Data records
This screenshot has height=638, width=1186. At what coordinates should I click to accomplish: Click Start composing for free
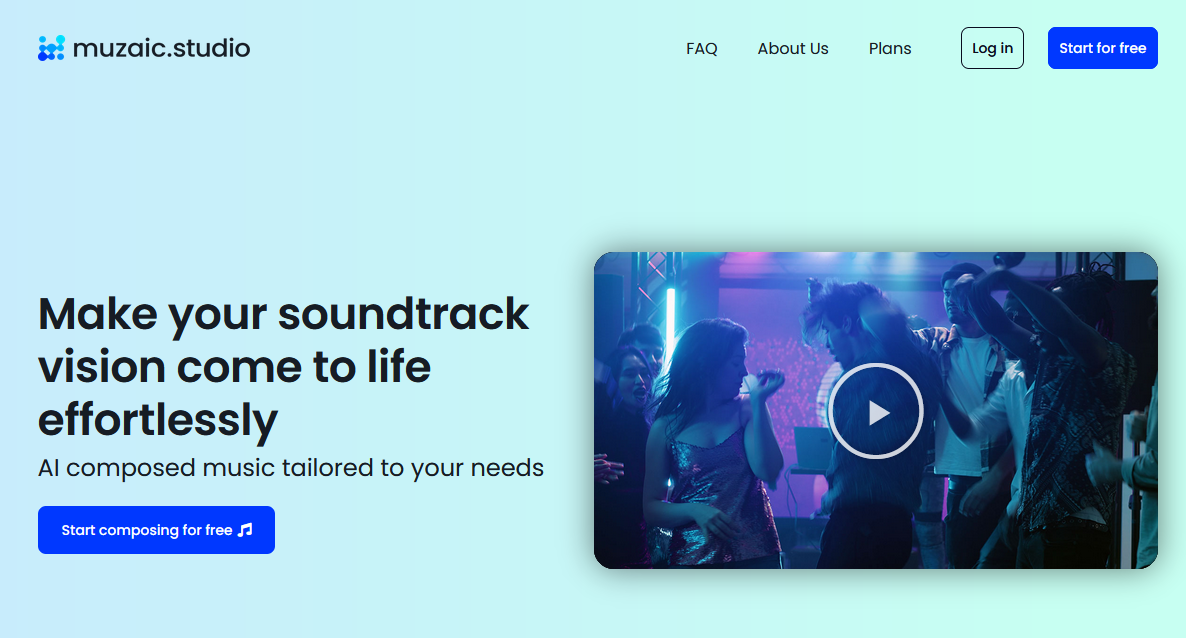tap(156, 530)
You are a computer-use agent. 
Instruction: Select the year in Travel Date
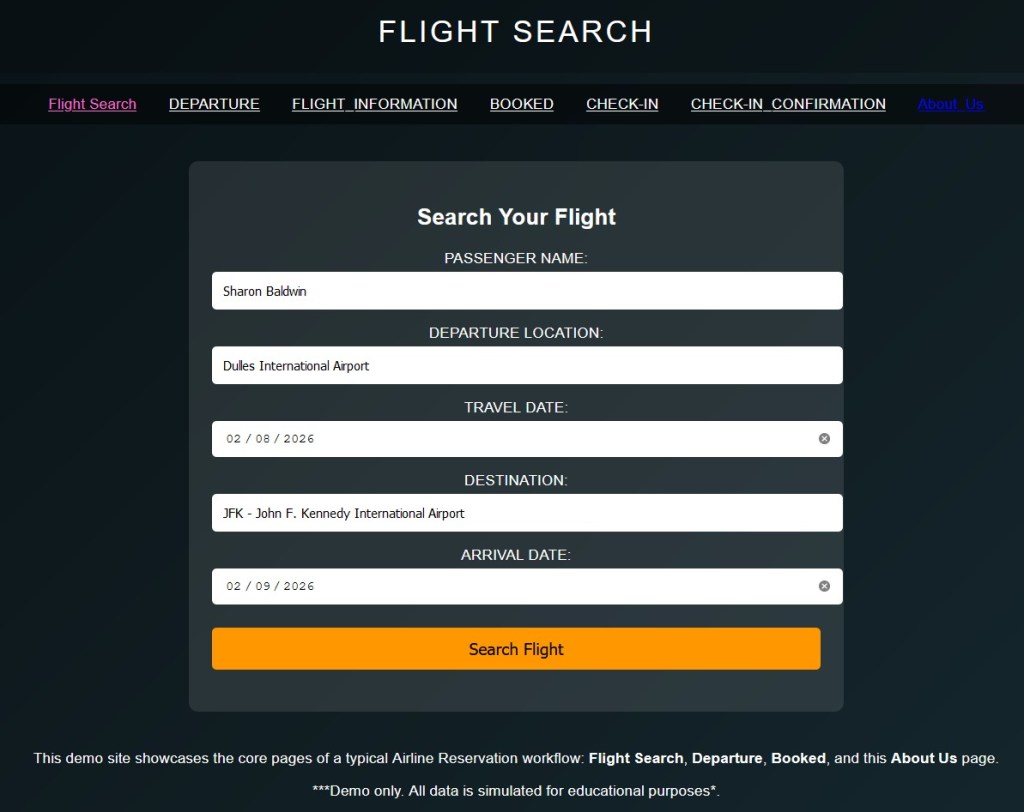[x=299, y=439]
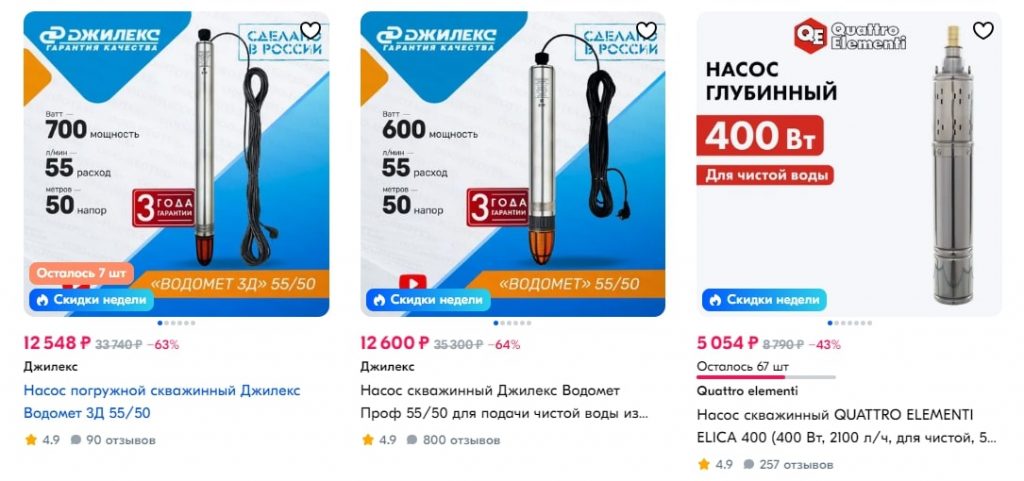
Task: Play video icon on Водомет 55/50 image
Action: click(413, 283)
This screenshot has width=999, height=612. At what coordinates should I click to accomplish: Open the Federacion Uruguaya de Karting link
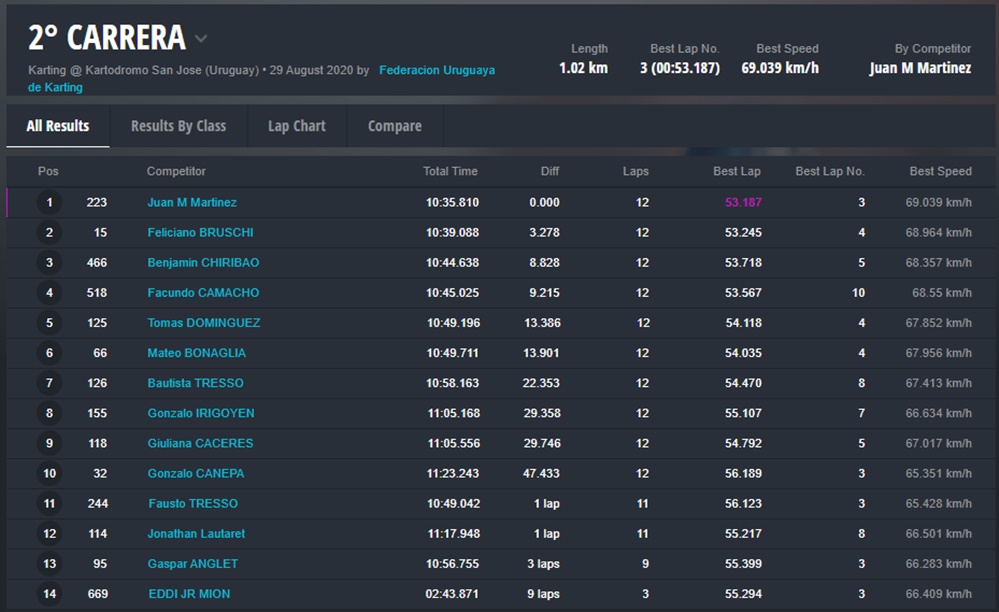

● **Exercise requirements**
Of the entries above, print exactly those lines that run from the one containing "You are a computer-use agent." through the last line, excluding any pictures.

● **Exercise response**
You are a computer-use agent. 
Instruction: Select the year in Travel Date
[x=299, y=439]
Task: Play video icon on Водомет 55/50 image
Action: click(413, 283)
This screenshot has width=999, height=612. At what coordinates should I click to accomplish: Open the Federacion Uruguaya de Karting link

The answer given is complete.